У Чехова в драматургии очень много можно найти таких пауз. Все умолкает — остается одно безмолвное осязание. Ощущения на дословесном уровне.
Может быть, это происходит из-за недоверия к слову. У Толстого, например, в пьесах чувство и слово неразрывны. А у Чехова чувствуют одно, говорят другое, поступают совсем невпопад. Сцена Ирины и Тузенбаха перед дуэлью. Говорят о своих отношениях, а не о самом главном — предчувствии гибели, и вдруг: «я не пил сегодня кофе…» Вместо слова — осязание. Паузы заполняются ничего не значащими словами.
Иногда, чтобы выделить какую-нибудь фразу, перед ней нужна пауза. Мне очень нравится рассказ соратницы Ленина Марии Моисеевны Эссен. Она вспоминала, как они с Лениным были в горах в Швейцарии. Красота гор, неба, альпийские луга и снежные вершины. Сидели и молчали. И вдруг В.И. выпаливает: «А здорово гадят меньшевики!»…
… Я мечтаю о том времени, когда мы придем в театр, откроется занавес, актер выйдет на авансцену, сядет в удобное кресло, мы поглядим друг на друга — и замолчим часа на полтора. Но такой актер еще не родился, к сожалению. Впрочем, и зрителя такого тоже нет.

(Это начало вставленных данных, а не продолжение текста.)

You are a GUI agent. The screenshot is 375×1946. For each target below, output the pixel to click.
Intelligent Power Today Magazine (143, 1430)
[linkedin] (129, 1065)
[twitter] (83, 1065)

Я не люблю в театре антракты — паузы пустоты. Они снимают напряжение, достигнутое великим трудом вначале. После антракта актерам надо начинать с нуля. (Как я, помню, плакала, когда Любимов в «Гамлете» решил перерезать антрактом нашу ночную сцену Гертруда — Гамлет, самую напряженную, которую мы с Высоцким играли по восходящей. И как нам приходилось начинать с нуля, когда зрители возвращались после антракта из буфета…)
Пауза напряжения — высшее проявление актерской профессиональности. Как-то, глядя по телевизору присуждение профессиональных актерских наград «Золотая маска», я подумала: а не ввести ли в них новую номинацию — за лучшую актерскую паузу?